On the Animal Planet, God, a close facsimile (or at least a be-speckled, white-haired, man with a Lancaster accent), is talking about "sperm curds" and "the urge to spawn".  The imagery is graphic, a white stain on the surface of the water where the male herring have exerted their spasms of covetous milt.  This is like rain for the underwater garden of eggs.  The saturated bay will take care of the residue with tides and waves but, in the meantime, a wanton oil spill now thickens in the coves and along the jettees, carving out the coastline like Christo.

In the deep ocean, the squid, hideously attractive as they emerge, stir the light out of the water.  They are shy;  becoming murky visions (that slowly clear).  Now and again they appear in blossoming profusion: monsters, ballerinas, and these are all paratroopers, yet another planet, living in reverse.  There are thousands and thousands and thousands, male and female, wave on wave.  They rise out of the nocturnal sky, a kind of invasion.  They are rehearsed by science's improvisations and disciplined by instinct's generals.
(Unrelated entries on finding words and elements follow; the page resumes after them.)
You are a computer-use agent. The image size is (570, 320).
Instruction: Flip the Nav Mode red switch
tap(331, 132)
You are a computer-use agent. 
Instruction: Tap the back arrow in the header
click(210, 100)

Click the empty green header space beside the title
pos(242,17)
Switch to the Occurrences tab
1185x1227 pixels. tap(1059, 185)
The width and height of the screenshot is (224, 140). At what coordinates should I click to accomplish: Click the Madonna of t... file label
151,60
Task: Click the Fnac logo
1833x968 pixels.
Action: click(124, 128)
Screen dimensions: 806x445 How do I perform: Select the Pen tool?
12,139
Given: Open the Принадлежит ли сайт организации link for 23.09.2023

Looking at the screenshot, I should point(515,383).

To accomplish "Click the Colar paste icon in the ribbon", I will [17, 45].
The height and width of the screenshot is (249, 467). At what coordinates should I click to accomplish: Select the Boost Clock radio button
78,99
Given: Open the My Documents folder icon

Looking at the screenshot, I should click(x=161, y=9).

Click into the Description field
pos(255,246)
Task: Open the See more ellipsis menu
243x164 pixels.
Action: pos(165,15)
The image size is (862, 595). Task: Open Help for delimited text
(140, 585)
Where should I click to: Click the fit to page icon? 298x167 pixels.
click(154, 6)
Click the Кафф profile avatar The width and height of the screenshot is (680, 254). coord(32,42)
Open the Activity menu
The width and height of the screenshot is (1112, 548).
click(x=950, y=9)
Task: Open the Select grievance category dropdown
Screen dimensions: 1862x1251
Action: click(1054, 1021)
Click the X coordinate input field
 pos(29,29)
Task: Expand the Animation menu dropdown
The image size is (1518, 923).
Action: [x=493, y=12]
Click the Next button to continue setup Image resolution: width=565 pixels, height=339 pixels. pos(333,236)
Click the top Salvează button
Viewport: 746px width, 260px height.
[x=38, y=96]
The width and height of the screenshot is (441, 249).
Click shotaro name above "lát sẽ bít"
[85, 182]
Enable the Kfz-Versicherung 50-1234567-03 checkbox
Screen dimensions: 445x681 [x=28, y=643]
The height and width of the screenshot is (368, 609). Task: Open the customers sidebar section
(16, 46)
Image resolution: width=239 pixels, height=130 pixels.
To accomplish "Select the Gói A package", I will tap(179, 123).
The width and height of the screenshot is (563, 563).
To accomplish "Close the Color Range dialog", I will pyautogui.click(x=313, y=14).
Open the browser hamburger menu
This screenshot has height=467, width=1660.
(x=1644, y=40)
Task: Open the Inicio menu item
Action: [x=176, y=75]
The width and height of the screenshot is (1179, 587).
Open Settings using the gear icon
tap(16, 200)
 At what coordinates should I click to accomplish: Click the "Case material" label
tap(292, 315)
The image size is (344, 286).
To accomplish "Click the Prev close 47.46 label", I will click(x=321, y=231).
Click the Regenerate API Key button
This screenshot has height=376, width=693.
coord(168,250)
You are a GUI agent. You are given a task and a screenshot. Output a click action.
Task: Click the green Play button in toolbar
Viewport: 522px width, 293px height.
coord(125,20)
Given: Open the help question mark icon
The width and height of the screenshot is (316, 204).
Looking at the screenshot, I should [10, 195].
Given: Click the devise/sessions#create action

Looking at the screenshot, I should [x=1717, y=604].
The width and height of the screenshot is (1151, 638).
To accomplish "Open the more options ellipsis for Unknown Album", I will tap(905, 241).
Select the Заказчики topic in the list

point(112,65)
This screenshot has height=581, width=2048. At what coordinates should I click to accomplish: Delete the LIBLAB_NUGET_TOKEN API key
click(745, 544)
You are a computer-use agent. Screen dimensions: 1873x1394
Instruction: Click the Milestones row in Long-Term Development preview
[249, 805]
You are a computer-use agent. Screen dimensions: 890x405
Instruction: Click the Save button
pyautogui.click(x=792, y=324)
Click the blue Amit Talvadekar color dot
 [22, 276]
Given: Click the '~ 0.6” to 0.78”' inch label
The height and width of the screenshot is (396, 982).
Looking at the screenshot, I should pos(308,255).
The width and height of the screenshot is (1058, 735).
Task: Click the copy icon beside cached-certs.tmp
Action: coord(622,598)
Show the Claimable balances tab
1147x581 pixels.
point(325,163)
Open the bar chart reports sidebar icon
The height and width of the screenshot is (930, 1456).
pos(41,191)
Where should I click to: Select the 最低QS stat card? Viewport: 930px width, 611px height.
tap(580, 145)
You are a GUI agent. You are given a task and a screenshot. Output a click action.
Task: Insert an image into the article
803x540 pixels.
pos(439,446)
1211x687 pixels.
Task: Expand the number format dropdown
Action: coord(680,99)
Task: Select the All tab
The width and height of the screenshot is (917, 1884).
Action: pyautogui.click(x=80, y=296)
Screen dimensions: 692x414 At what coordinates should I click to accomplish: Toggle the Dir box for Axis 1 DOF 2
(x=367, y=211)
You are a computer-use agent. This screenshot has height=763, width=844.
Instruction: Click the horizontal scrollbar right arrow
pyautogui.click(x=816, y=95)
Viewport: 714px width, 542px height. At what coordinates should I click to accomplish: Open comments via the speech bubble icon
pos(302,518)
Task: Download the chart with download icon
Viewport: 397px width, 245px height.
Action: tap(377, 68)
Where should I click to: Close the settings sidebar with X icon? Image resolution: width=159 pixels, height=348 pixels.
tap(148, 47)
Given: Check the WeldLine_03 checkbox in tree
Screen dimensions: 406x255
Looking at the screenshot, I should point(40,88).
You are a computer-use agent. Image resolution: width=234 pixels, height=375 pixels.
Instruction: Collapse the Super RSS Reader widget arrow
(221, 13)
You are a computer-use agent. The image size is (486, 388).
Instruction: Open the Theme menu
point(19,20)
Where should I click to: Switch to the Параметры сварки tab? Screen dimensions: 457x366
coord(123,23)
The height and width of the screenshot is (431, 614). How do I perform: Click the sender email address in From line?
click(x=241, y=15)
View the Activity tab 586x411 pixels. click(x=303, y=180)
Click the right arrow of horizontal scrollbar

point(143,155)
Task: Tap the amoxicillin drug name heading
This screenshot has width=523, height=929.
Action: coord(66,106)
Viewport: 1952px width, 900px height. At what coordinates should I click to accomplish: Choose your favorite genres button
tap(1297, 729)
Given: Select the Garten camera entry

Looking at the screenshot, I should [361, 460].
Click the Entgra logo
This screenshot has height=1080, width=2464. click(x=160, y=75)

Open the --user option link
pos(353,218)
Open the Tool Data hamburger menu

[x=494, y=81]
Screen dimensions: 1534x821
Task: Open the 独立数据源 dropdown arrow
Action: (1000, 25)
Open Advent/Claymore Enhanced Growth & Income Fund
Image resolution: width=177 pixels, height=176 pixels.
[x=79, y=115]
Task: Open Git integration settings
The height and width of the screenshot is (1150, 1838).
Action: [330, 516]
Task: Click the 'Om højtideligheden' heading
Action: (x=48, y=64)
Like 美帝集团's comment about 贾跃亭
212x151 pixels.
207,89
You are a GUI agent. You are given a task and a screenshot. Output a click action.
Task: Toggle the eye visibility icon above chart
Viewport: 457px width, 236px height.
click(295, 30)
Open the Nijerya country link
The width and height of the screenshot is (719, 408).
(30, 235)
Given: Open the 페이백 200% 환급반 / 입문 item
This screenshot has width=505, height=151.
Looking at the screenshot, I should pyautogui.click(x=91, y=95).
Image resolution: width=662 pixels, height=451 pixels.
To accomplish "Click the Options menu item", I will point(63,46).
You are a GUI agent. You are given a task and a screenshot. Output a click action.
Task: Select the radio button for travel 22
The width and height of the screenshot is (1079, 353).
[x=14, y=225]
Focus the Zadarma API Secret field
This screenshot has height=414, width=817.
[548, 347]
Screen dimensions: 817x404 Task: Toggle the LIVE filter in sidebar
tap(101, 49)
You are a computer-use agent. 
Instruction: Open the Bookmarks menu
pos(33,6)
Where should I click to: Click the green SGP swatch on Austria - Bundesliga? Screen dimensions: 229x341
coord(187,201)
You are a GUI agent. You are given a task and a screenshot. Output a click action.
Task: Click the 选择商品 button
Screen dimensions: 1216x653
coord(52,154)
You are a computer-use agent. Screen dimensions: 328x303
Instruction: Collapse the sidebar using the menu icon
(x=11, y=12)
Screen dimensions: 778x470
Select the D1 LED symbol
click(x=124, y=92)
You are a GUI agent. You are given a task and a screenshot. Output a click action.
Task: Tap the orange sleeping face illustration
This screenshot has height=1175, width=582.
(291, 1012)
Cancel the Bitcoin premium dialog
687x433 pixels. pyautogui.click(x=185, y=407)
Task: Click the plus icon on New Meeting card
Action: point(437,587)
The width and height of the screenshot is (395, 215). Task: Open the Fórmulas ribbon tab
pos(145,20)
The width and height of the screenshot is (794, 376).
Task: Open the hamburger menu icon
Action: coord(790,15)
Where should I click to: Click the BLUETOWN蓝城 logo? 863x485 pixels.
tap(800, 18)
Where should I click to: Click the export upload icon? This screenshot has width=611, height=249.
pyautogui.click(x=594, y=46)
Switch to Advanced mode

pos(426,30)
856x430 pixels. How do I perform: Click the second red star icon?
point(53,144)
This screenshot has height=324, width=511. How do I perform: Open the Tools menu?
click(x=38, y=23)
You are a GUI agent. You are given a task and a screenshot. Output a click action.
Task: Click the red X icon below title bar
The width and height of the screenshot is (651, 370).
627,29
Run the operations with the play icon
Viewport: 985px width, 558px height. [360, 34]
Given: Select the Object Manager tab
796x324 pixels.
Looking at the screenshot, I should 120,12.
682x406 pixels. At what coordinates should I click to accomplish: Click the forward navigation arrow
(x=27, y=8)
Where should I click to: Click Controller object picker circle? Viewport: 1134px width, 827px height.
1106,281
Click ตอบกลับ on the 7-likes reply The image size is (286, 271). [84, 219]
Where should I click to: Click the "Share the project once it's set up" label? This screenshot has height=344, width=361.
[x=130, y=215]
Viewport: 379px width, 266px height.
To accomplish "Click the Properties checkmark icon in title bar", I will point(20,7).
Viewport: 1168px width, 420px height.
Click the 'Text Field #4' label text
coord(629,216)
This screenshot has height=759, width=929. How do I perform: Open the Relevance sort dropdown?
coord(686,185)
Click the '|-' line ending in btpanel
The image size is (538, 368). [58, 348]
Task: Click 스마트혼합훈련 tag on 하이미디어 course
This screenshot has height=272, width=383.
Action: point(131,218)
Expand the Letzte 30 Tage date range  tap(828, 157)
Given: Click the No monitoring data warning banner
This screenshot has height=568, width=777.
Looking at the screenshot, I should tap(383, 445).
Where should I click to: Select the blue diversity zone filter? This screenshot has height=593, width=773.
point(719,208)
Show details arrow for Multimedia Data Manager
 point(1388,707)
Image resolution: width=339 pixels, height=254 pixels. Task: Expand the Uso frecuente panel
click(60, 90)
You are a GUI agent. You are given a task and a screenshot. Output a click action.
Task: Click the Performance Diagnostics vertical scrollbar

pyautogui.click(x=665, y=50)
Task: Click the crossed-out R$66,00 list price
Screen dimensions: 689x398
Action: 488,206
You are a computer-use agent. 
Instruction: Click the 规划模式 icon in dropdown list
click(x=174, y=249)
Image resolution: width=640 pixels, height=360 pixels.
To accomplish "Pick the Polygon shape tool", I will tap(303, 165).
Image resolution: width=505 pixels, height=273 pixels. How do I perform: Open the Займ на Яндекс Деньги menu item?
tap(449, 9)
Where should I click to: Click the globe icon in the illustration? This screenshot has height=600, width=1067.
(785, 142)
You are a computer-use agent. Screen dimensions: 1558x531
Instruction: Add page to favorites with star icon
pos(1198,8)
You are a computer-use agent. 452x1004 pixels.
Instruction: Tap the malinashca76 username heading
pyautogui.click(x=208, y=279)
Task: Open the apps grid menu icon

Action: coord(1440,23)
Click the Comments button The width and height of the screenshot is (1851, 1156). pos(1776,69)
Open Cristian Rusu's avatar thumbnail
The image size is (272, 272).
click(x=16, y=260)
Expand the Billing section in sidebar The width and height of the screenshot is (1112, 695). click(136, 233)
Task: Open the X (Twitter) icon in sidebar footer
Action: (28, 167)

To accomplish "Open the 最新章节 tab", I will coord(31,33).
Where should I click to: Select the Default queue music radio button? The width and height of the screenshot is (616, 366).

Unsurprisingly,  there is the unsubtle magic as their tentacles tangle.  Underneath there is wiring hidden in dull gray skin so that when stimulated the tentacles ignite a bright lipstick red.  Their gelatin flesh is scorched for a moment; the cogent alarm is merely the blushing of pleasure, a shiver of goose flesh when the earlobe is lightly bitten.  The squid has a body electric and so do I.

There are associations or ideas in this briny opera that, stretched by imagination, might even be considered erotic.  However the lesson is elsewhere.  The impulse and imperative of two distinct schools of thought--I mean schools of fish--are variations on the zeal that drives on nature, compelling the planet through space, allowing the continents to drift and collide, and the instant agitation of the groin in its various phases, the hunger of skin for skin, that magnetism.